> [Task brief]:
Only the lines from the one containing "You are a computer-use" through the last line of the data below belong in your answer, copied exactly and without pictures.

> [Extracted information]:
[Start of section]

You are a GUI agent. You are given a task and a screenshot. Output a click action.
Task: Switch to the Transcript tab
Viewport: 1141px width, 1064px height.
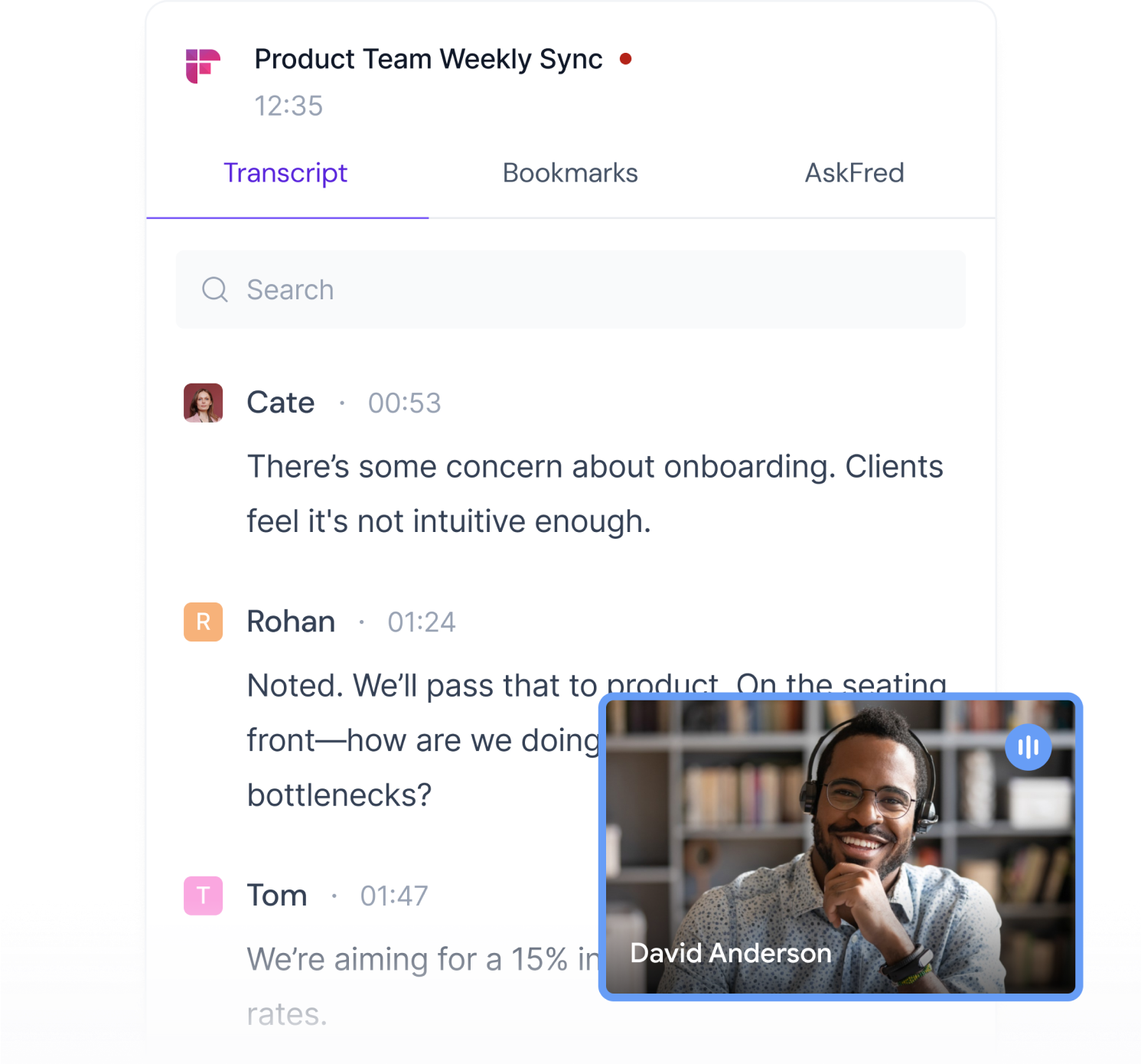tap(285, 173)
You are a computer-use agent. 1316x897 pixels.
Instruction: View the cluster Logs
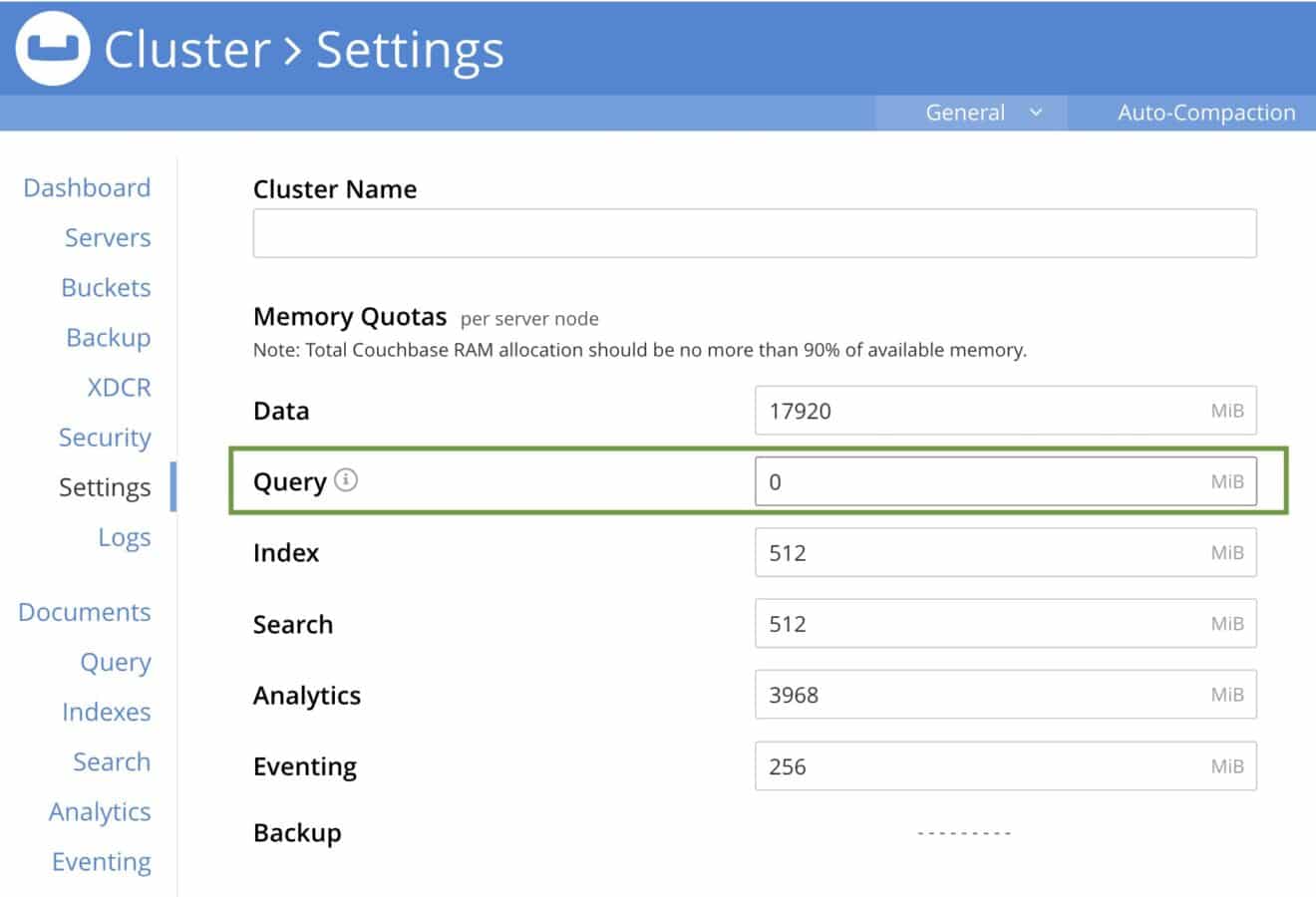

[End of section]

> [Exercise answer]:
You are a computer-use agent. 1316x897 pixels.
Instruction: View the cluster Logs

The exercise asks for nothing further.